I do not think the restrictive covenant is broad enongh to prohibit the use of the premises as a way over which to pass and repass. The language of the covenant, to-wit, "will not carry on or permit to be carried on upon said premises any noxious, offensive or dangerous trade or business," indicates that it was the intent of the grantor to prohibit the establishment on the premises of a trade to be thereon conducted and carried on which would be noxious, offensive or dangerous to other grantees in that vicinity.

The meaning of the word "business" while very broad and comprehensive in its general sense, must be limited when used in connection with the word "trade." Wakefield v. Fargo, 90 N. Y. 216; Hickey v. Taaffe, 99 id. 209; Pardee's Appeal, 100 Penn. St. 412.

It appears from the evidence that this is a residential portion of the city. All of the buildings in that vicinity are in the main small residences. There are also many vacant lots interspersed among them. It was probably the design of the grantor to prevent the location upon any of these lands of any trade or business that would be noxious or offensive to the residents of that locality.

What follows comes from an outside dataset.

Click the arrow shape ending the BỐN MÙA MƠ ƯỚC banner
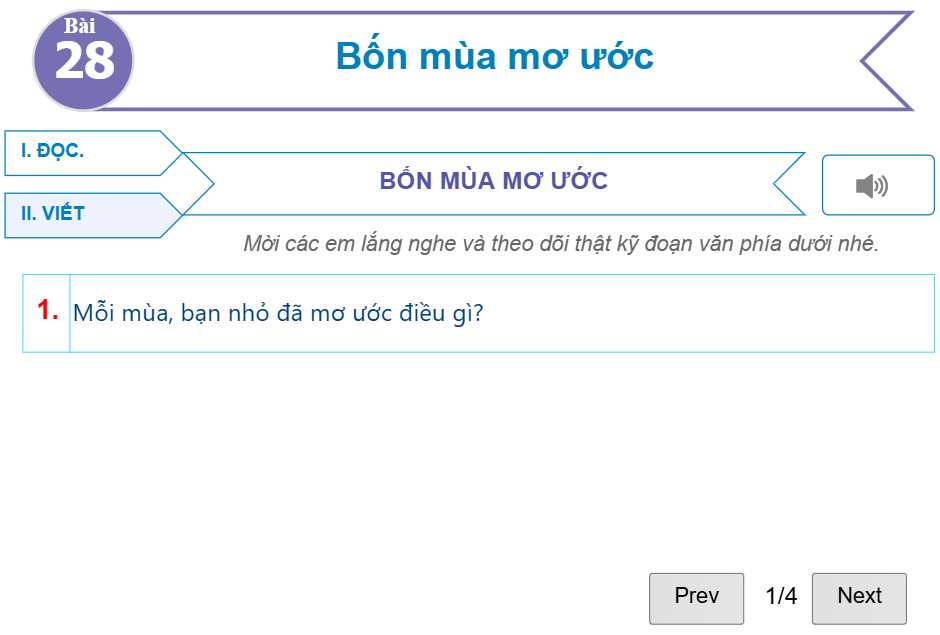Viewport: 940px width, 635px height. tap(790, 184)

It was not intended by the covenant to prevent owners of vacant lots from passing and repassing over them in connection with a trade or business operated or carried on elsewhere.

If the manner of passing and repassing by the owner over his land constituted a nuisance, those injured thereby would have an ample remedy independent of the covenant.

It was not the design of the covenant to protect the plaintiff from every form of nuisance, but only from the establishment of a trade or business to be conducted on the land which would be offensive, noxious, or dangerous.

Plaintiff, therefore, cannot maintain this action by reason of the restrictive covenant in the deeds, for no violation thereof is shown.

I think, however, that the complaint is broad enough, and the proof sufficient, to entitle the plaintiff to relief by reason of the existence of a nuisance, independent of the restrictive covenant.

The defendant had no right to operate this road in a manner to injure the property of the plaintiff.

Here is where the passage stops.